PHARMACOKINETICS OF INTRAVENOUS CEFETAMET AND ORAL CEFETAMET PIVOXIL IN PATIENTS WITH HEPATIC CIRRHOSIS

The pharmacokinetics of orally administered cefetamet pivoxil and intravenously administered cefetamet were studied in 12 healthy subjects and 12 patients with hepatic cirrhosis without ascites. Cirrhosis had no detectable effect on the pharmacokinetics of cefetamet and on the bioavailability of cefetamet pivoxil. After intravenous cefetamet in control versus cirrhotic subjects, respectively, the following mean ± standard deviation values were observed: total body clearance, 128 ± 10.2 versus 123 ± 28.8 ml/min; steady-state volume of distribution, 23.2 ± 2.2 versus 22.7 ± 4.6 liters; half-life, 2.42 ± 0.21 versus 2.35 ± 0.41 h.

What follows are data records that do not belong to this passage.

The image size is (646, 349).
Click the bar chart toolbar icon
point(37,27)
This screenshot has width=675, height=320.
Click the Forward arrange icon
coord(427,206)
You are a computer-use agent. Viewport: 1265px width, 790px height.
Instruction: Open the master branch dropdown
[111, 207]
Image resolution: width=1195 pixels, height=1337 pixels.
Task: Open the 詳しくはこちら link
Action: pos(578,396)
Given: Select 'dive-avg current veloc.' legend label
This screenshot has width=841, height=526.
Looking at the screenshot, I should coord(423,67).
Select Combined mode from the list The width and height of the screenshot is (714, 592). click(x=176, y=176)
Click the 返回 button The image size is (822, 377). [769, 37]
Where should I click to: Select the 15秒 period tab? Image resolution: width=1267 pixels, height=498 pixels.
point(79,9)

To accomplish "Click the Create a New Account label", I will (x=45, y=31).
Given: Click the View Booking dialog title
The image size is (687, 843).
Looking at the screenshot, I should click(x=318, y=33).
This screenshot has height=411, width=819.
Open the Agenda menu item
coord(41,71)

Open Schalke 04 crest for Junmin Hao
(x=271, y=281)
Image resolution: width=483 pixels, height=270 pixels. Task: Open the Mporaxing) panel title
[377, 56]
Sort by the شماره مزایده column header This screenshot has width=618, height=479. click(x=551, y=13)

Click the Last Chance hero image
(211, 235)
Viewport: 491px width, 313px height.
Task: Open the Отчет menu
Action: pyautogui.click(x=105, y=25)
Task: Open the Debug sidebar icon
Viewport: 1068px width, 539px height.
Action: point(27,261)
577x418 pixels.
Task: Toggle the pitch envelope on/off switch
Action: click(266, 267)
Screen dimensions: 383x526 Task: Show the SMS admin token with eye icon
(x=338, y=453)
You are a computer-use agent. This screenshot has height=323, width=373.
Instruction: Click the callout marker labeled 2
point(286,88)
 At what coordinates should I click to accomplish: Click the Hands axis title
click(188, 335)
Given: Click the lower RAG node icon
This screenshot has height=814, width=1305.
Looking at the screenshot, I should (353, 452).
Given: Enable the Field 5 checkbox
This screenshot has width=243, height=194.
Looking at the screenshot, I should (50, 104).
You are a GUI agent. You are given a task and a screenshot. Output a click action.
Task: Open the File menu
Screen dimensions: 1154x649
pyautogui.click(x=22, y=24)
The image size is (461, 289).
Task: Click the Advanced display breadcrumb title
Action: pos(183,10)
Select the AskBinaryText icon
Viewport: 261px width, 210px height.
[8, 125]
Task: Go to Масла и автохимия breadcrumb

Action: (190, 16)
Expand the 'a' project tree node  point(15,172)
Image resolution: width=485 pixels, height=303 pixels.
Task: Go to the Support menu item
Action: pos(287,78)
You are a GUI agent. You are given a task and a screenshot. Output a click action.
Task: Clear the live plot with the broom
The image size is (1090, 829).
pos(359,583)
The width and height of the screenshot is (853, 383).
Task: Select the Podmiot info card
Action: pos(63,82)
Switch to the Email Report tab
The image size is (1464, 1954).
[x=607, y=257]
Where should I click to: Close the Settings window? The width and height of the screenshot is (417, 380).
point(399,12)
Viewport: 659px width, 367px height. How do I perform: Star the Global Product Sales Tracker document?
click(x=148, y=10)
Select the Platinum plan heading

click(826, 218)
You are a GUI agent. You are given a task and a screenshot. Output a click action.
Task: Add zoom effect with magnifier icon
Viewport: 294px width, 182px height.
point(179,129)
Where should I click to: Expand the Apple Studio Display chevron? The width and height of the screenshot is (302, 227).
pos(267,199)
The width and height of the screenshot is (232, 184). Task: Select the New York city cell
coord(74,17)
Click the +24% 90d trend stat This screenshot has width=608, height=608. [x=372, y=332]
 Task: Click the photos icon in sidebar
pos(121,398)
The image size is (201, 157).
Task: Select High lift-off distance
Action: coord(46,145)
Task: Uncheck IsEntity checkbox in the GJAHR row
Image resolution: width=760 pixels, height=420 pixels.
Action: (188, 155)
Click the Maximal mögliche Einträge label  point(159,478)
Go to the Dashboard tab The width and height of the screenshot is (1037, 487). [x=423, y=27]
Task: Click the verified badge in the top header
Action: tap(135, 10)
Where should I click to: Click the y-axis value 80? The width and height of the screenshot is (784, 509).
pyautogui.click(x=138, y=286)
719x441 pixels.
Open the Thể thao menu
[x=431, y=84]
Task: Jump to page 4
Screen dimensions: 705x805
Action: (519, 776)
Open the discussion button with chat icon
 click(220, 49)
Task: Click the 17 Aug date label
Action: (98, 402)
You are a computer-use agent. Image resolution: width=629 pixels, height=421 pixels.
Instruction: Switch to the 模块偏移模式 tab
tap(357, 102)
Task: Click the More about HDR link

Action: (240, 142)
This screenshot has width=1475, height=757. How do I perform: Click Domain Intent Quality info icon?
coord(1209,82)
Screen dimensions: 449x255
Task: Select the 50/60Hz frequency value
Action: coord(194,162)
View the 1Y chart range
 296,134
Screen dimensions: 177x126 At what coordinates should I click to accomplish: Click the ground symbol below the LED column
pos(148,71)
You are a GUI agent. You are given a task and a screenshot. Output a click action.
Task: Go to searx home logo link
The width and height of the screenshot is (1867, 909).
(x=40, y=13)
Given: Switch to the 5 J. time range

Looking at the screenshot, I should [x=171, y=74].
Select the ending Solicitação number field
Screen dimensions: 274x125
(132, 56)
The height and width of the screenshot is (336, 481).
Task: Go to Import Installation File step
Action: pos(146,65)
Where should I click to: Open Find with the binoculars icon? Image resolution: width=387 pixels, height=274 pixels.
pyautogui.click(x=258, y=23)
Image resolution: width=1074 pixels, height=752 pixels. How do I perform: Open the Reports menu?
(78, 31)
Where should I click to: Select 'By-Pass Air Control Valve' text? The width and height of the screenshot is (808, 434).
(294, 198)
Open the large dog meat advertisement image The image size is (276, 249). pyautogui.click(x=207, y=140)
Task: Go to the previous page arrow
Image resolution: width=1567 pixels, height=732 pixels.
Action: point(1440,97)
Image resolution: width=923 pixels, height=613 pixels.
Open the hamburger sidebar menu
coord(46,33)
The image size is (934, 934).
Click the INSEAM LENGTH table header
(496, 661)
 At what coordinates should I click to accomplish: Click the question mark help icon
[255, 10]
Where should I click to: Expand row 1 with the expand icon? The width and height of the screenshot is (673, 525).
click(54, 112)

Renal and nonrenal clearances of cefetamet were similar in both groups, as were the mean residence times and areas under the plasma concentration-time curve. For oral cefetamet pivoxil, no differences were detected in the mean values of the percentage of dose absorbed: 44.6 ± 9.1 versus 50.1 ± 12.9. The rate of appearance of cefetamet in the plasma also was not affected by cirrhosis: similar mean values were found for the mean residence time and the maximum concentration in plasma and its time of occurrence.